Pronunciations
- Pinyin:: zhǐ
- Bopomofo:: ㄓˇ
- Wade–Giles:: chih3
- Cantonese Yale:: jī
- Jyutping:: zi1
- Pe̍h-ōe-jī:: chí
- Japanese Kana:: チ chi (on'yomi)
- Sino-Korean:: 치 chi

Names
- Chinese name(s):: 折文旁 zhéwénpáng
- Japanese name(s):: 冬頭/ふゆがしら fuyugashira 夂冠/ちかんむり chikanmuri ノ又冠/のまたかんむり nomatakanmuri
- Hangul:: 뒤져올 dwijeool

Stroke order animation

= Radical 34 =

Chinese character radical

Radical 34 or radical go (夂部) meaning "go" is one of the 31 Kangxi radicals (214 radicals total) composed of three strokes.

In the Kangxi Dictionary, there are 11 characters (out of 49,030) to be found under this radical.

In Traditional Chinese, radical 34 (夂, go) and radical 35 (夊, go slowly) are slightly different, with the right-falling stroke in 夊 (radical 35, go slowly) crossing the first stroke, while that in 夂 (radical 34, go) does not. Since there is no commonly used modern Traditional Chinese character under radical 34, this radical is omitted in some Traditional Chinese dictionaries. In addition, the most common graphic form of radical 66 (攴, tap; hit) when it appears on the right side of a compound character (攵) is also very similar graphically.

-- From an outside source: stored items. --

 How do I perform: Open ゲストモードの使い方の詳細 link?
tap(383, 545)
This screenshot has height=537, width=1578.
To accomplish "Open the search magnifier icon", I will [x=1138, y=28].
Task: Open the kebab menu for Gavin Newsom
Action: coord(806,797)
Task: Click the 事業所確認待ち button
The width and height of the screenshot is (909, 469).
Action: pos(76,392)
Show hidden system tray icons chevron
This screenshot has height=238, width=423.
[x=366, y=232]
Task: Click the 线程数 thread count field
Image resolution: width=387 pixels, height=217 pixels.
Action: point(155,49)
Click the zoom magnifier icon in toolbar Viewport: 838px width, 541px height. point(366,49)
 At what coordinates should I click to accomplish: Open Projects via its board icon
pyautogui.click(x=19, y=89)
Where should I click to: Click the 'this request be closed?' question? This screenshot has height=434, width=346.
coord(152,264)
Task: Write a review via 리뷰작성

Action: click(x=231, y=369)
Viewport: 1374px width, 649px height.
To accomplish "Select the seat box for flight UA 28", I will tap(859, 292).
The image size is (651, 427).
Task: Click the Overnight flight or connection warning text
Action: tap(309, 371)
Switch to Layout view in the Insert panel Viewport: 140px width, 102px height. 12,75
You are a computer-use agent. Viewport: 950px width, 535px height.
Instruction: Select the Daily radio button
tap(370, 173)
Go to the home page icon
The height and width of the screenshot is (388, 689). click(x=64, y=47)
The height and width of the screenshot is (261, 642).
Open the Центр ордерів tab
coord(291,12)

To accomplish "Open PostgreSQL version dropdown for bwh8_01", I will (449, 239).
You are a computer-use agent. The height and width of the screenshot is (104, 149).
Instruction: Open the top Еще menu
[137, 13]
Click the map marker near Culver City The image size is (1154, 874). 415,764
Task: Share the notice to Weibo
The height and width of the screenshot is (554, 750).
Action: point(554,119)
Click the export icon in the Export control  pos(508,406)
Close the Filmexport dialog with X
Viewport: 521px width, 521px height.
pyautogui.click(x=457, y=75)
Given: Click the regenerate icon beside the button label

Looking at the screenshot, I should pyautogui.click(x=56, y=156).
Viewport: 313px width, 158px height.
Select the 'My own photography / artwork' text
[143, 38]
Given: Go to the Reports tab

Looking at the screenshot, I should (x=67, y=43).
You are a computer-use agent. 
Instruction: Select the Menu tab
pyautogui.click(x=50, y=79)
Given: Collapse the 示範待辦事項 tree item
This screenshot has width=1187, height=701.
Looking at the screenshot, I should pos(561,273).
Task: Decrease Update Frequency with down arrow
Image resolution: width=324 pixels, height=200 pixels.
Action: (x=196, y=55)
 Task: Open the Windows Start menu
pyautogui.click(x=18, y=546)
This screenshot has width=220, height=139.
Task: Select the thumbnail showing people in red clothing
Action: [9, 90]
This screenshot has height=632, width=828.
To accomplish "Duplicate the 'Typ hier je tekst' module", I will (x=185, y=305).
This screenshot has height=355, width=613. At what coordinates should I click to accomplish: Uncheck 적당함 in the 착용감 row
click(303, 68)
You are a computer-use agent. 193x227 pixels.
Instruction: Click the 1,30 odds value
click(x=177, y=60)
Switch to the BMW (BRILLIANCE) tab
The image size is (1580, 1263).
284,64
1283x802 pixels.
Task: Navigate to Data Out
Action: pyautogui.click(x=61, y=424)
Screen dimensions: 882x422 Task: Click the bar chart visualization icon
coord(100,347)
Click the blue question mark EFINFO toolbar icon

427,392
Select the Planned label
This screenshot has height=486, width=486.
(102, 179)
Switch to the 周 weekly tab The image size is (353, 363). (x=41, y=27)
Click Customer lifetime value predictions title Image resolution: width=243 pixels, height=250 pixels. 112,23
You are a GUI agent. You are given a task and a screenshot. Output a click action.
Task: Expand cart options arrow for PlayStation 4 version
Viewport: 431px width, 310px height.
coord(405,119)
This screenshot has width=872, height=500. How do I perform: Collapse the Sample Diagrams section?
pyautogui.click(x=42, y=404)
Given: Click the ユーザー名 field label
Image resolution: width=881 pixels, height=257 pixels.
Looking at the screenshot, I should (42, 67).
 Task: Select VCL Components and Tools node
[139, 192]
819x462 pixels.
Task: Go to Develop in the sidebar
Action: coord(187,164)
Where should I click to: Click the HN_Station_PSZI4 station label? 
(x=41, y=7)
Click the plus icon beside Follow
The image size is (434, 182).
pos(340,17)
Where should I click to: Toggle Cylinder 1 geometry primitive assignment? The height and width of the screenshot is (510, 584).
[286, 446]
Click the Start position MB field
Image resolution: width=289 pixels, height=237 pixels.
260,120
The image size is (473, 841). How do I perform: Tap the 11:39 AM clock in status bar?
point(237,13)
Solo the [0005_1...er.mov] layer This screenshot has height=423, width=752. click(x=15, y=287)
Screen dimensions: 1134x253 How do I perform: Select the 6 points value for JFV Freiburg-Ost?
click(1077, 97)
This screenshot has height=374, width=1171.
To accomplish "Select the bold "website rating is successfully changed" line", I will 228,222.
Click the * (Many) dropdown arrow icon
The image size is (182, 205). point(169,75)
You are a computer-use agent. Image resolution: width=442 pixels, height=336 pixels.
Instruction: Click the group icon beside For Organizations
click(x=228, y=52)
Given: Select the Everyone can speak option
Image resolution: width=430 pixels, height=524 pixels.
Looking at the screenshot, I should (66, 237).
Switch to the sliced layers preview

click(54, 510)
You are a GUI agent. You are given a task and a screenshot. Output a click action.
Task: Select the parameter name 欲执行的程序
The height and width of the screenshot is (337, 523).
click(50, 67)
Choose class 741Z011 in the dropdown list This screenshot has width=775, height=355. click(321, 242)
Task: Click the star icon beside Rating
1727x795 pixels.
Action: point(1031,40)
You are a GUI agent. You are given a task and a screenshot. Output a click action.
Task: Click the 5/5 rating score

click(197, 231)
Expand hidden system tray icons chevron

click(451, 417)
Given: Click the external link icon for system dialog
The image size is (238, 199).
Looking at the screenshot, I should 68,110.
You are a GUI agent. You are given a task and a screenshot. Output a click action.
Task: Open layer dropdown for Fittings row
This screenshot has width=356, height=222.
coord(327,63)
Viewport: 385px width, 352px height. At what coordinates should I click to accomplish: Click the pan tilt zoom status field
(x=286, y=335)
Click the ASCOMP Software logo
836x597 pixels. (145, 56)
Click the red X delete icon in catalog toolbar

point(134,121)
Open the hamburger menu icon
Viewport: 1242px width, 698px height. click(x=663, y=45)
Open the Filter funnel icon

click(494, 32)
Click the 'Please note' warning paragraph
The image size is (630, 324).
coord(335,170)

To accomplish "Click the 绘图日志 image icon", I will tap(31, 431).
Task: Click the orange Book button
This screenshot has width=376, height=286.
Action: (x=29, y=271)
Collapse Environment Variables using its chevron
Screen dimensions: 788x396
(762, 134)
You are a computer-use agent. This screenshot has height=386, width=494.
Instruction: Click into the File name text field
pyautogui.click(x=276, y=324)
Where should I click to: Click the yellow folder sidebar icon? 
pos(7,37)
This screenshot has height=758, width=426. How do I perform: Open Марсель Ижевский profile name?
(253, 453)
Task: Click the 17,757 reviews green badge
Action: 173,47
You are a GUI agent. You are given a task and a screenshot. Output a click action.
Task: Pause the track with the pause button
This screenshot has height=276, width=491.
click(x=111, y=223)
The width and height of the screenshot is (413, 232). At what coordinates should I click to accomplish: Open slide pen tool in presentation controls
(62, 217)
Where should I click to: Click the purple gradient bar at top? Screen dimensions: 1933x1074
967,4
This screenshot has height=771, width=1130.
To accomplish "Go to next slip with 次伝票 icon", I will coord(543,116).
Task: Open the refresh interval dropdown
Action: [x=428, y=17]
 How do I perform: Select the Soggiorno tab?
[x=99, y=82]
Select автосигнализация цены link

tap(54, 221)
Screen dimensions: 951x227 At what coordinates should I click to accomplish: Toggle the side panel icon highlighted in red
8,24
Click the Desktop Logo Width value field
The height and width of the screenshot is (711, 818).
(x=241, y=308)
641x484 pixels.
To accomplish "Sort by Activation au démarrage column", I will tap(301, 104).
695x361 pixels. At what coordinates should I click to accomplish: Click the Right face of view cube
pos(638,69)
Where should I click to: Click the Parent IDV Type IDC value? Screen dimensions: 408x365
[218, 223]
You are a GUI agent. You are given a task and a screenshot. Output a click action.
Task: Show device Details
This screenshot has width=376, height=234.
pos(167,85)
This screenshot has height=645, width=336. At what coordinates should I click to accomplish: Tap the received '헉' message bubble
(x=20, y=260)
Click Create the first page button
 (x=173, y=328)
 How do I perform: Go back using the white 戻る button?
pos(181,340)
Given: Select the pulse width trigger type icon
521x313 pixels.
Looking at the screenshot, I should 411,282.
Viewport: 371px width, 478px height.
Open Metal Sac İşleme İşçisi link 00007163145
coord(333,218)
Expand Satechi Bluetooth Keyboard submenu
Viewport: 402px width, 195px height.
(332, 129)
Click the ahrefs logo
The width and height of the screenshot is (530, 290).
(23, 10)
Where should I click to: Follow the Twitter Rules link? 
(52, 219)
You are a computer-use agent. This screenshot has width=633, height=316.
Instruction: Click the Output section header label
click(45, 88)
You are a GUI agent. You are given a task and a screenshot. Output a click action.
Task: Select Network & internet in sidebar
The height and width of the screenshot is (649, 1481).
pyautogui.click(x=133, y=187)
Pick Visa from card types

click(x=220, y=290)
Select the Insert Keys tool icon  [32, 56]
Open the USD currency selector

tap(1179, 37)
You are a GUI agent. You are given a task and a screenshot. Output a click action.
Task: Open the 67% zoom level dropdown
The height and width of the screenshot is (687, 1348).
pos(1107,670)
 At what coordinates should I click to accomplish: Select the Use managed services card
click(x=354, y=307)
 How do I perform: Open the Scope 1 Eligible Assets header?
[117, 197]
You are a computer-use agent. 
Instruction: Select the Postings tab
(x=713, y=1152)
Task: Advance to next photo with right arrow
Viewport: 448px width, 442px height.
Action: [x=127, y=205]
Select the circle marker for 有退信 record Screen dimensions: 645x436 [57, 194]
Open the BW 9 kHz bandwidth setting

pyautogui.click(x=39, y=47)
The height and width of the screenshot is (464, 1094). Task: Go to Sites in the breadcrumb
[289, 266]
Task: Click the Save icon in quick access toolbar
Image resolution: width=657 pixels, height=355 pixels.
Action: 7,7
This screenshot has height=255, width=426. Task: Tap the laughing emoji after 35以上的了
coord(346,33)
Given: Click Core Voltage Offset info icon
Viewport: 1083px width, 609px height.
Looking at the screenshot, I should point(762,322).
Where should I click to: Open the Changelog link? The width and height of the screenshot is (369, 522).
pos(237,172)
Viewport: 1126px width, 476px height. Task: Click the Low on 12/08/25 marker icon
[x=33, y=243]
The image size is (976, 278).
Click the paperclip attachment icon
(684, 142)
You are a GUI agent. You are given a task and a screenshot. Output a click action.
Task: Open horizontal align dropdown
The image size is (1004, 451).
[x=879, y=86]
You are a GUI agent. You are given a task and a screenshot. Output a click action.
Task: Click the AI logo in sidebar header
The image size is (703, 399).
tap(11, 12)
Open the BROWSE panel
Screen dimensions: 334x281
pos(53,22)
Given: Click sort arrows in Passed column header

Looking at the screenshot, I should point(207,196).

In Simplified Chinese and xin zixing, 夂 and 夊 were officially unified as 夂 (go), which then became the 44th indexing component in the Table of Indexing Chinese Character Components predominantly adopted by Simplified Chinese dictionaries published in mainland China. No associated indexing component was left after the merger.

==Evolution==
Unrelated to 攵.

Shuowen seal script character

==Derived characters==

| Strokes | Characters |
|---|---|
| +0 | 夂 |
| +1 | 夃 |
| +2 | 処^{JP} (=處 -> 虍) 处^{SC} (=處 -> 虍) |
| +3 | 夅 |
| +4 | 夆 |
| +5 | 备^{SC} (=備 -> 人) |
| +6 | 夈 |

== Literature ==
- Fazzioli, Edoardo (1987). "Chinese calligraphy : from pictograph to ideogram : the history of 214 essential Chinese/Japanese characters"
- Lunde, Ken (2009). "CJKV Information Processing: Chinese, Japanese, Korean & Vietnamese Computing"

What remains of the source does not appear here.